[[ SELECTED EXTRACT, beginning ]]

Each approach has implications for understanding selection causality. If fitness is a property of individuals, then selection acts at the organism level. If it's a population parameter, selection becomes a statistical phenomenon rather than a mechanism in the classical sense.

⚙️ Mechanism or Description: Can Selection Be Both?

The third conflict concerns the very definition of mechanism. Okasha (S008) proposes distinguishing between mechanism in the narrow sense (a system of components with clear causal interactions) and mechanism in the broad sense (any regular process explaining a phenomenon).

Position Selection as mechanism? Consequence
Narrow interpretation No—selection is a description of statistical patterns Selection does not explain but reformulates observations
Broad interpretation Yes—selection is a regular causal process Selection has explanatory power at the population level
Hybrid position Yes, but with caveats—mechanism at population level, description at individual level Selection works as a mechanism only under certain conditions

🔄 Causality and Selection: Does Selection Act or Only Describe?

[[ SELECTED EXTRACT, end ]]
[[ DATASET ENTRIES, beginning ]]

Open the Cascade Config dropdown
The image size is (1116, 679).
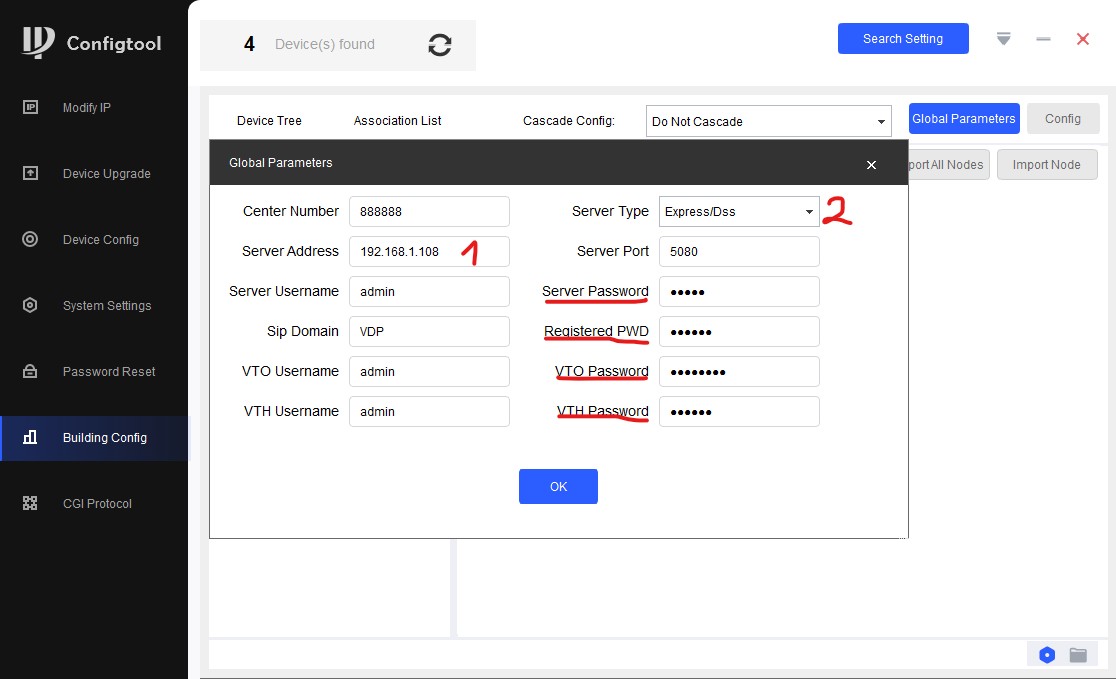pos(880,122)
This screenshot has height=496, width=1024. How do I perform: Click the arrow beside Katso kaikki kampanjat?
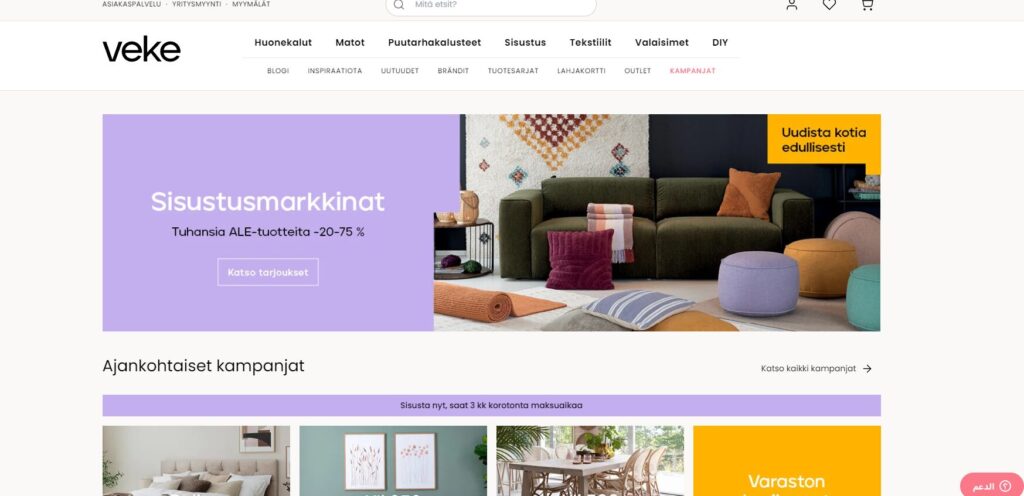pyautogui.click(x=867, y=369)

[[ DATASET ENTRIES, end ]]

PROBLEM STATEMENT: Retype the passage above on selection as a mechanism in full, word for word.

ANSWER BOX:
Each approach has implications for understanding selection causality. If fitness is a property of individuals, then selection acts at the organism level. If it's a population parameter, selection becomes a statistical phenomenon rather than a mechanism in the classical sense.

⚙️ Mechanism or Description: Can Selection Be Both?

The third conflict concerns the very definition of mechanism. Okasha (S008) proposes distinguishing between mechanism in the narrow sense (a system of components with clear causal interactions) and mechanism in the broad sense (any regular process explaining a phenomenon).

Position Selection as mechanism? Consequence
Narrow interpretation No—selection is a description of statistical patterns Selection does not explain but reformulates observations
Broad interpretation Yes—selection is a regular causal process Selection has explanatory power at the population level
Hybrid position Yes, but with caveats—mechanism at population level, description at individual level Selection works as a mechanism only under certain conditions

🔄 Causality and Selection: Does Selection Act or Only Describe?